* Provided text *
/---

Lockdown brought with it a new age for tech enabled learning. Many classrooms moved online as a safety measure to ensure that we limited the spread of coronavirus. However, prior to lockdown, the upwards trajectory for tech enabled learning was already on the agenda for many schools, colleges and training providers.
The use of portal systems like Moodle and online resources for some was a helpful tool at their disposal. But, even to the most technically savvy of tutors, teaching exclusively using tech was a shock to the system. For the traditionalists who love nothing more than their beloved notebooks and handwritten lists, adapting to unfamiliar sights like Microsoft Teams, Trello and textbooks navigated by a touch screen, was even more of a challenge.
With our new found love, or at least tolerance, of EdTech, how do providers evolve their delivery from simply surviving to thriving?
Supporting tech-enabled education
Generally speaking, encompassing education and the workplace, our reliance on technology has accelerated, with the Lloyds Bank Consumer Digital Index 2020 finding that: “78% of people agree that the Covid-19 pandemic has escalated the need for digital skills.”
The Government is supporting the digital direction with investment in essential digital skills which is targeted at adult learners and as a requirement of apprenticeships. With this move towards digital, it’s important to not forget about those young people who we mustn’t assume are already au fait with technology. Those from marginalised groups also may lack the digital skills they need to progress in the workplace such as composing an email or setting up online meeting, something many of us have all had to get better at recently.

\---

Screenshot grounding data
/---

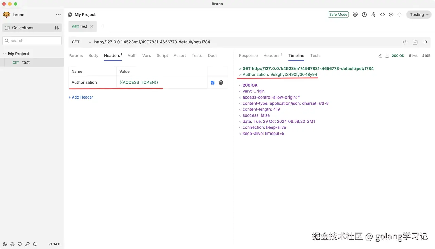Viewport: 435px width, 249px height.
Task: Toggle the Safe Mode badge
Action: 338,15
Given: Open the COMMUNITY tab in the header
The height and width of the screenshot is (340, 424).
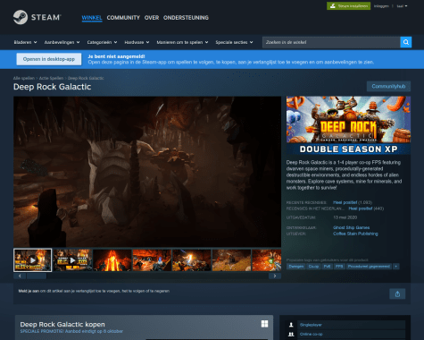Looking at the screenshot, I should coord(123,18).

\---

* What you will do *
Continue the passage on tech-enabled learning after lockdown, picking up after its final sentence.

* Answer to the exercise *
We are all on a learning curve and we must take everyone with us. High profile industry sectors like hospitality and retail, where digital reliance is typically limited, have been heavily impacted by the pandemic and were large employers of young people before being decimated by the pandemic and lockdown.
As educators, we owe it to young people to be equally agile and adapt services to be suitable for a new world. We must exercise patience and compassion as the lockdown has affected not only young people’s prospects, but also their wellbeing and confidence.
Success in lockdown
The support for young people and the recognition of the uphill struggle that many will face is an important move by the government. Young people are the future and they are in need of support to ensure that we don’t leave a generation behind.
We’ve heard some fantastic stories of resilience and agility of young people from our customers about their own learners seeing great success in lockdown. Learners from SDConsultancy, a training provider in Scotland, have been using Skills Portfolio during lockdown to ensure that they could still continue with their studies. They have 80 learners on
role and during lockdown, 18 learners have completed their qualifications in spite of the challenges of limited face to face contact.
Sarah, Managing Director of SDConsultancy, said: “During lockdown, we conducted 8 meetings in one day with learners whilst they were at home from the comfort and safety of our eco-friendly office. There is no way this would have been achieved without using an e-portfolio and the dedication of our candidates and apprentices. Covid-19 has definitely made us adapt to a new way of working and although we still need to observe our candidates in action, this lockdown period has been a good opportunity to make the best of our time.”
Support from Skills Forward
We cannot let stories like those from SDConsultancy be the anomaly. They are testament that; when supported by the right infrastructure and technology, visionary educators and their own ambition, young people can continue to do great things.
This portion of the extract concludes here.